Nitekim giden der-i meyhaneden bi-gâm gider

 

 Aşk meclisine üzgün gelenler şen gider, nitekim meyhane eşiğinden içeri girenler de hüzün ve kederden kurtulur.

 

 Sermed de şiirlerinde hata üstüne hata yapıyor ve 1. Mahmut Han Çeşmesi için yazdığı şiirde padişaha Allah’ın Gölgesi demekle yetinmeyip onun ayağının tozunu

Cebrail A.S ile mukaddes ruhlara götürüyor. Bu kadar meddahlık yapılır ama mukaddesatla dalga ne cüretle geçilir anlayan beri gelsin.

 

 

AMAÇ TASAVVUFUN SAPIK KOLU OLAN VAHDET-İ VÜCUDU AŞILAMAKTIR

 Bunlar Divan Şairlerinin sadece birkaçından sadece birkaç örnektir. Bu konuda başlı başına bir eser yazılarak bu kepazelikler deşifre edilmelidir ki onları adam sanarak beğenen Müslümanlar akıllarını başlarına toplasınlar.

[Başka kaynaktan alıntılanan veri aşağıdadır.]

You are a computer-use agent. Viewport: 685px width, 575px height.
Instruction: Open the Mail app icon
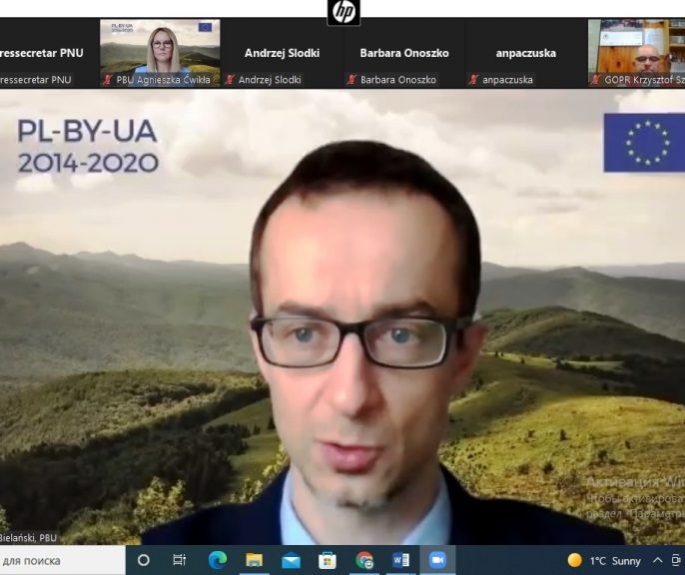(291, 560)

Bu şairlerimizin iyi taraflarını naat ve mersiyelerini (varsa) takdir ediyoruz ancak dinimizi küçük düşüren Ehl-i sünnet akaidine ters görüşleri ağırdan ağırdan aşılamaya dönük bu tür şiirler İslam’a büyük darbeler indirmiştir.

 

 Osmanlı Divan edebiyatının şiir bölümünde ayık kimse yoktur, içmeyenlere hakaret edilmekte meyhanenin karşısına mescit, zahitlerin karşısına kalenderler çıkarılarak vuruşturulmaktadır.

 

Zahirilik batınilikle yarıştırılmakta İslamiyet’i yaşayanlar zahiri ve cennet isteyenler olarak yaftalamakta, İslam akaidinin zıddı vahdet-i vücut herkesin içindedir. Allah ile beraber olduklarını ve özdeşleştiklerini iddia ederek caminin önünden geçmeyen bu adamlar meyhanelerden çıkmamaktadırlar.

 

Ve ilahi aşktan bahsederek namazı niyazı bırakıp haramlara dalarak ve onları sonsuz hazlar içerisinde tasvir ederek Müslümanları “vay cennet ve huri peşindeki” zavallılar diye küçük görmektedirler.

 

İslamiyet’in ahiret cennet ve cehennem anlayışını önce filozoflar baltalamaya çalıştılar sonra da bu tür panteist şairler ve mutasavvıflar. Bunlara göre her şey tek Allahtan ibarettir ve cennet cehennem fasa fisodur, abdest namaz 72 milletin yaptığı hareketlerden ibarettir. Allahın yüzlerce ayetinde anlattığı huriler ve gılmanları ümit etmek gaflettir bunlara göre.

 

Bu Divan Edebiyatı şairleri Namazsız ayyaşlar demek olan Rindlerle Allaha tevekkül eden ve takva üzere olan zahitleri daima birbiriyle şiirlerinde konuşturarak sonuçta ayyaşları ve meyhaneden çıkmayanları cami cemaatinin üstünde olarak öne sürerler.

 

Kısacası batılı tasvir de batıldır. Kesin ayetlerle haram kılınan içkiyi her beyitlerinde öven ve göklere çıkaran bu şairlere sadece bu bile hata olarak yeter. İmanlarını kurtardılarsa Allah rahmetiyle muamele etsin.